Esta postagem do blog foi escrita por um convidado Jimmy Burridge, quem também escreveu um artigo anterior sobre chá e mudanças climáticas. Embora sua pesquisa com plantas tenha mais a ver com feijões e sementes, hoje ele explora como a história do comércio do chá influencia o presente e pode lançar luz para revelar tendências futuras no chá. Obrigado, Jimmy!
O conhecimento da história nos fundamenta no presente, permitindo-nos avaliar onde estamos e como viemos a ser. Pode inspirar e direcionar ações futuras.

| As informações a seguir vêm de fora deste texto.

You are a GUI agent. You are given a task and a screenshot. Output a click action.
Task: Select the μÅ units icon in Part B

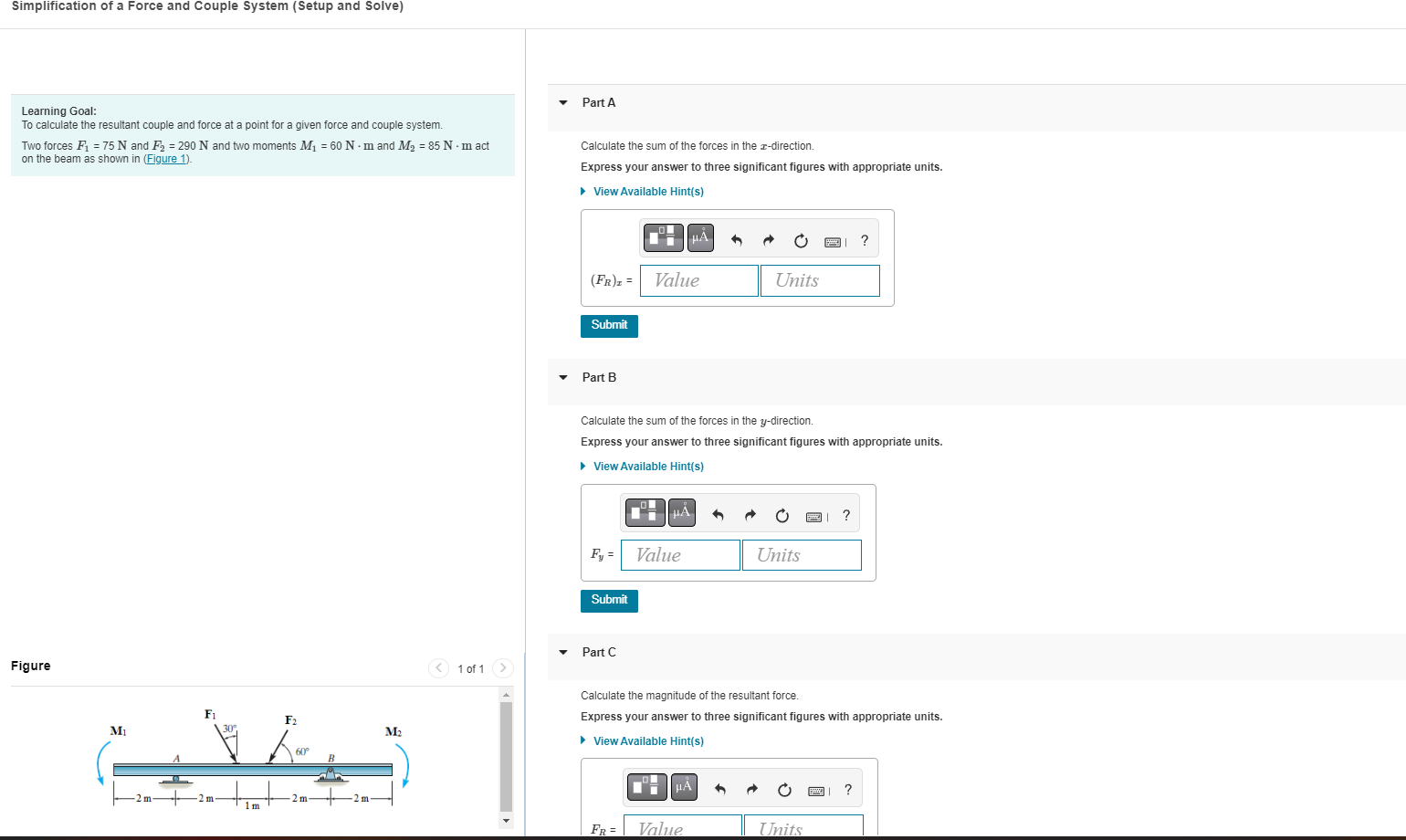point(681,512)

Este artigo surge de um interesse em como o cultivo, processamento e consumo de chá se cruzam com a história econômica, política e social. O foco está no Japão, mas as interseções com eventos e processos na Índia e na China são particularmente relevantes. O artigo conclui com uma reflexão sobre como o cultivo diversificado de chá pode desempenhar um papel na resposta à crise climática, ao mesmo tempo que proporciona benefícios culturais e espirituais.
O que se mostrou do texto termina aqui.